#### [DATA EXCERPTS]

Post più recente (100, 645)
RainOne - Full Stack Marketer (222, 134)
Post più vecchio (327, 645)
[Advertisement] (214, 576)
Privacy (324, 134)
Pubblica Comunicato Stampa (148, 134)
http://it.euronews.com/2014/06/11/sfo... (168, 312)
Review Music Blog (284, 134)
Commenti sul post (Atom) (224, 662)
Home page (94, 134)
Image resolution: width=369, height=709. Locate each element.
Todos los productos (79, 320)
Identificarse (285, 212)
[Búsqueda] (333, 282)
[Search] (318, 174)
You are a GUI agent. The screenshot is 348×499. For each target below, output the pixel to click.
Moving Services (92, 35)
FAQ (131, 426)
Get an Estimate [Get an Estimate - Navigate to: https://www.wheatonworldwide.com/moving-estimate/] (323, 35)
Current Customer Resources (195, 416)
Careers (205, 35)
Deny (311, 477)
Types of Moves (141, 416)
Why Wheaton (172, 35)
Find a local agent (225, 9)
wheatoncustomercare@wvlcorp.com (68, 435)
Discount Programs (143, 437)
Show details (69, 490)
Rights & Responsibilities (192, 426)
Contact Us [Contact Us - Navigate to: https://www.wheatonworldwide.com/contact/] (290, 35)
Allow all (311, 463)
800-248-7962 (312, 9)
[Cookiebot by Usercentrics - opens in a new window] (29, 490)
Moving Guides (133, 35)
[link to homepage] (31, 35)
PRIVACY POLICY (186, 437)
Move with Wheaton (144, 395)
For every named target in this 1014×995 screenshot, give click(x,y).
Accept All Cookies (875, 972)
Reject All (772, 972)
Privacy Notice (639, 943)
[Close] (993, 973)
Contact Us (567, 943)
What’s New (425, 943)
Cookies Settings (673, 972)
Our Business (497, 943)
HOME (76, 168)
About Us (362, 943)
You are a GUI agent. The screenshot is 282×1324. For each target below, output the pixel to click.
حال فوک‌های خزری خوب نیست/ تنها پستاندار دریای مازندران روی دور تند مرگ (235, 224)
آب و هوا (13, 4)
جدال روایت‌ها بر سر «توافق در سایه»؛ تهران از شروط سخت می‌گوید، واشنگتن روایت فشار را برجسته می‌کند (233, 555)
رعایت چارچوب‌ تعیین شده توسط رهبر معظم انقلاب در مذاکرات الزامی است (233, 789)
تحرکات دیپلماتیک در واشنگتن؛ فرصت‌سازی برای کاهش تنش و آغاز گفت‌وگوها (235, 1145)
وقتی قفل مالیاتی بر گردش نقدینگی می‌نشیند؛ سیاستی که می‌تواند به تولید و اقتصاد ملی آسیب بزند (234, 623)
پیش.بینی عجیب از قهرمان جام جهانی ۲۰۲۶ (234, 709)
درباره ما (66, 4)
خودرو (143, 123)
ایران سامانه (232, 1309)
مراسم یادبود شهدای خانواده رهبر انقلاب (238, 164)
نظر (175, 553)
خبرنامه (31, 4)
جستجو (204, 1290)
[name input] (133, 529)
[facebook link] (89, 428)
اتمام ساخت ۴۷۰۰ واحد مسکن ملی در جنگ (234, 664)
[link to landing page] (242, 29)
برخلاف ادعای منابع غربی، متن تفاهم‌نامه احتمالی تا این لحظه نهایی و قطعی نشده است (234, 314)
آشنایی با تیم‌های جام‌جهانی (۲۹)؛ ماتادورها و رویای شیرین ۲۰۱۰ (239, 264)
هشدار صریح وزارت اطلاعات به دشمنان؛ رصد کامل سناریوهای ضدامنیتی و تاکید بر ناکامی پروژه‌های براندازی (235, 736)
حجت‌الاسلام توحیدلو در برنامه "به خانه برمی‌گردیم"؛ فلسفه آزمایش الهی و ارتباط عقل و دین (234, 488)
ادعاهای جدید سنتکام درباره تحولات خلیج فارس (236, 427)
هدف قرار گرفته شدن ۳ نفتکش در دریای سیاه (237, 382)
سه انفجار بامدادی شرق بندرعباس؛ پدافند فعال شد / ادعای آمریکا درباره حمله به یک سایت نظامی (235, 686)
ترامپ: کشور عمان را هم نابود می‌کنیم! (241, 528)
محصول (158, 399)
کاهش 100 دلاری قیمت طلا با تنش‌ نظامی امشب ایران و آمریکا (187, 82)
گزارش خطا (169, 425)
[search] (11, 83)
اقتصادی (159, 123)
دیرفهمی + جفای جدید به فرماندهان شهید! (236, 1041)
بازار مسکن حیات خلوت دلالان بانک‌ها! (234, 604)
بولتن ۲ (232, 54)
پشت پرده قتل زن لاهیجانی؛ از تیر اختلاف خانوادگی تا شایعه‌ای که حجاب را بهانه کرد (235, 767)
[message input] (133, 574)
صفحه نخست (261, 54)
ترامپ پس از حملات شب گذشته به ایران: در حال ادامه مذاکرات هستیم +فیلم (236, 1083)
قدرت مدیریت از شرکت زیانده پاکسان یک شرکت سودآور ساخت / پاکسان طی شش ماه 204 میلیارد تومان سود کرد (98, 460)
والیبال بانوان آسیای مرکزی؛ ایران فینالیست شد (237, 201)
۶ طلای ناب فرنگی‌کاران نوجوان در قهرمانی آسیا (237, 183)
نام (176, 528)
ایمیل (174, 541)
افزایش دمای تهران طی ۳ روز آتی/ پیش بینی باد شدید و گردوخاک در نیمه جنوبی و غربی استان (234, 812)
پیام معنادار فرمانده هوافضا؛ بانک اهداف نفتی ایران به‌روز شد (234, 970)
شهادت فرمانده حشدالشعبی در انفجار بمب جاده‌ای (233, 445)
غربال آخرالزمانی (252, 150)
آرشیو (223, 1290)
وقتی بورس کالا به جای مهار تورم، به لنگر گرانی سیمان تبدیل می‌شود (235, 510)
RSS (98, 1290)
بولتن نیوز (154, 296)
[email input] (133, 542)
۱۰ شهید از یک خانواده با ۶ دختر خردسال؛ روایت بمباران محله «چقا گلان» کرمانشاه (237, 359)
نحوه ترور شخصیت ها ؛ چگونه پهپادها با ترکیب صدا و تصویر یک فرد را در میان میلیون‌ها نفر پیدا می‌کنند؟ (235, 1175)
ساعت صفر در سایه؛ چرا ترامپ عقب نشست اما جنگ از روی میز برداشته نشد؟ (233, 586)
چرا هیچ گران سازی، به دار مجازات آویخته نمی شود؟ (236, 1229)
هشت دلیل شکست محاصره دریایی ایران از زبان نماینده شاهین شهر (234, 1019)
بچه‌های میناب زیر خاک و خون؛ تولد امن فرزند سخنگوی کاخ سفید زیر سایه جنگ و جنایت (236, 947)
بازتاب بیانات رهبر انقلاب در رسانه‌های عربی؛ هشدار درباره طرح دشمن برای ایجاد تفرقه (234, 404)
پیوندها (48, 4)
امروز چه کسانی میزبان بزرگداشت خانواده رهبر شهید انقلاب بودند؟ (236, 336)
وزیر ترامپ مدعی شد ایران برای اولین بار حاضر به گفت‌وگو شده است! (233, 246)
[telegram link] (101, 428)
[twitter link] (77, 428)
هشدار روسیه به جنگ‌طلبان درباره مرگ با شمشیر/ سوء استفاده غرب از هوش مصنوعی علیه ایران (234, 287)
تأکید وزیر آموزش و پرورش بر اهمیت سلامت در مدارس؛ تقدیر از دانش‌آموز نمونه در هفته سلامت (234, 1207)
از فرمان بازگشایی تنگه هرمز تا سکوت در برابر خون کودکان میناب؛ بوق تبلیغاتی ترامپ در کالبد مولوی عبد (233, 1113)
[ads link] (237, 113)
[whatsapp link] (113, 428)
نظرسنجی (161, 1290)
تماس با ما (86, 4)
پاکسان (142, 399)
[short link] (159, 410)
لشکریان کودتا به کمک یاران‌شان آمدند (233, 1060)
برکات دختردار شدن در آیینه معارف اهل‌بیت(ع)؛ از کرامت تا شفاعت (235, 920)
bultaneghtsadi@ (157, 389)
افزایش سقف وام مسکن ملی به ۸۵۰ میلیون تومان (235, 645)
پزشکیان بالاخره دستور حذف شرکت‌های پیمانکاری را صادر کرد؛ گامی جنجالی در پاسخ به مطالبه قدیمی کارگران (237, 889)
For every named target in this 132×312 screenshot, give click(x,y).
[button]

#### [PROBLEM]
Render the items above as a numbered list, starting with the first line and going on through the line containing "FAQ (131, 426)". Leave out any blank lines.

#### [SOLUTION TO THIS TASK]
1. Post più recente (100, 645)
2. RainOne - Full Stack Marketer (222, 134)
3. Post più vecchio (327, 645)
4. [Advertisement] (214, 576)
5. Privacy (324, 134)
6. Pubblica Comunicato Stampa (148, 134)
7. http://it.euronews.com/2014/06/11/sfo... (168, 312)
8. Review Music Blog (284, 134)
9. Commenti sul post (Atom) (224, 662)
10. Home page (94, 134)
11. Image resolution: width=369, height=709. Locate each element.
12. Todos los productos (79, 320)
13. Identificarse (285, 212)
14. [Búsqueda] (333, 282)
15. [Search] (318, 174)
16. You are a GUI agent. The screenshot is 348×499. For each target below, output the pixel to click.
17. Moving Services (92, 35)
18. FAQ (131, 426)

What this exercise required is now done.